What you will do
#1 List each numbered amendment to the loan agreement that the guaranty amendment names as part of the "Agreement," with its date.
#2 Please resume the amendment and affirmation of guaranty after its last sentence.

AMENDMENTAND AFFIRMATION OF GUARANTY

EX-10.5 7 a07-10915_1ex10d5.htm EX-10.5

Exhibit 10.5

AMENDMENT AND AFFIRMATION OF GUARANTY

This AMENDMENT AND AFFIRMATION OF GUARANTY is made as of February 28, 2007, by and among SAFEGUARD DELAWARE, INC. (“SDI”), SAFEGUARD SCIENTIFICS (DELAWARE), INC. (“SSI”; collectively with SDI, “Guarantors”, each, a “Guarantor”) and COMERICA BANK (“Bank”).

RECITALS

Bank and CLARIENT, INC.  (“Borrower”) are parties to that certain Loan Agreement dated as of February 13, 2003, as amended, including without limitation by that certain First Amendment to Loan Agreement dated as of October 21, 2003, that certain Second Amendment to Loan Agreement dated as of January 22, 2004, that certain Third Amendment to Loan Agreement dated as of January 31, 2005, that certain Fourth Amendment to Loan Agreement dated as of March 11, 2005, that certain Consent and Waiver dated as of July 13, 2005, that certain letter agreement dated as of January 26, 2006, that certain Waiver and Fifth Amendment to Loan Agreement dated as of August 1, 2006, that certain Sixth Amendment to Loan Agreement dated as of February 28, 2006, and that certain Seventh Amendment to Loan Agreement dated as of January 17, 2007 (collectively, the “Agreement”).  Guarantors executed for the benefit of Bank a Third Amended and Restated Unconditional Guaranty dated as of January 17, 2007 (the “Guaranty”), guarantying amounts owing by Borrower to Bank.   Borrower and Bank propose to enter into a Waiver and Eighth Amendment to Loan Agreement of even date herewith (the “Amendment’), which amends the Loan Agreement by, among other things, extending the maturity date.  Bank has agreed to enter into the Amendment provided, among other things, that each Guarantor consents to the Amendment and agrees that the Guaranty will remain effective.

AGREEMENT

NOW, THEREFORE, each Guarantor agrees as follows:

1.             Each Guarantor consents to the execution, delivery and performance by Borrower of the Amendment and the documents and instruments executed in connection therewith.  The Guaranty is and shall remain in full force and effect with respect to Borrower’s Obligations (as defined in the Agreement) as modified by the Amendment and otherwise.  Each Guarantor confirms that, as of the date hereof, such Guarantor has no defenses against its obligations under the Guaranty.

Dataset
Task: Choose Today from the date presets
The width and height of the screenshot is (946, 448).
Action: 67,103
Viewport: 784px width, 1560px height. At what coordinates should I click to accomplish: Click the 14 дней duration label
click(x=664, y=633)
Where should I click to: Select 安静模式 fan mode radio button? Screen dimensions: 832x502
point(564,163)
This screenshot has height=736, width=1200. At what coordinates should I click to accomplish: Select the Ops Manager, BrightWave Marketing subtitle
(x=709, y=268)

==

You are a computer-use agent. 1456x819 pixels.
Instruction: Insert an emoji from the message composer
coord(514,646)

==

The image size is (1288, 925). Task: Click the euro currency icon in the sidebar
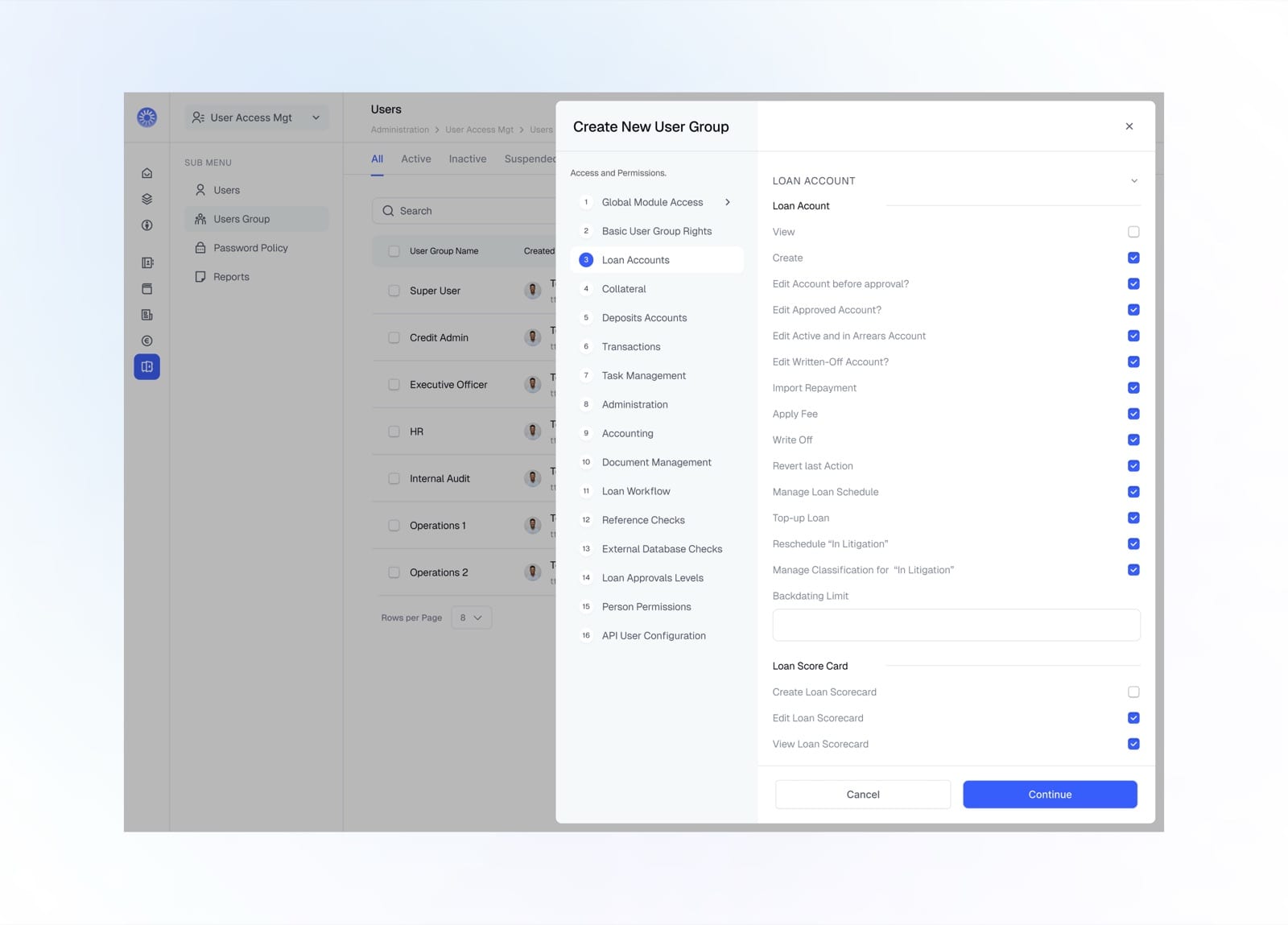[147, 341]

Answers to each task
#1
- First Amendment to Loan Agreement: October 21, 2003
- Second Amendment to Loan Agreement: January 22, 2004
- Third Amendment to Loan Agreement: January 31, 2005
- Fourth Amendment to Loan Agreement: March 11, 2005
- Waiver and Fifth Amendment to Loan Agreement: August 1, 2006
- Sixth Amendment to Loan Agreement: February 28, 2006
- Seventh Amendment to Loan Agreement: January 17, 2007

#2
2.             Notwithstanding any other provisions of the Guaranty, following the occurrence and during the continuation of any Event of Default under the Agreement, Bank may request payment under the Guaranty without accelerating the Obligations under the Agreement, demanding payment from Borrower, or otherwise exercising any remedies under the Guaranty.

3.             The reference to “Twelve Million Dollars ($12,000,000)” in Section 1 of the Guaranty is amended to read “Twelve Million Three Hundred Thousand Dollars ($12,300,000)”.

4.             The Guaranty, as amended, shall be and shall remain in full force and effect in accordance with its terms and hereby is ratified and confirmed in all respects.  Except as expressly set forth herein, the execution, delivery, and performance of this Affirmation shall not operate as a waiver of, or as an amendment of, any right, power, or remedy of Bank under the Guaranty, as in effect prior to the date hereof.  Each Guarantor ratifies and reaffirms the continuing effectiveness of all instruments, documents and agreements entered into in connection with the Guaranty.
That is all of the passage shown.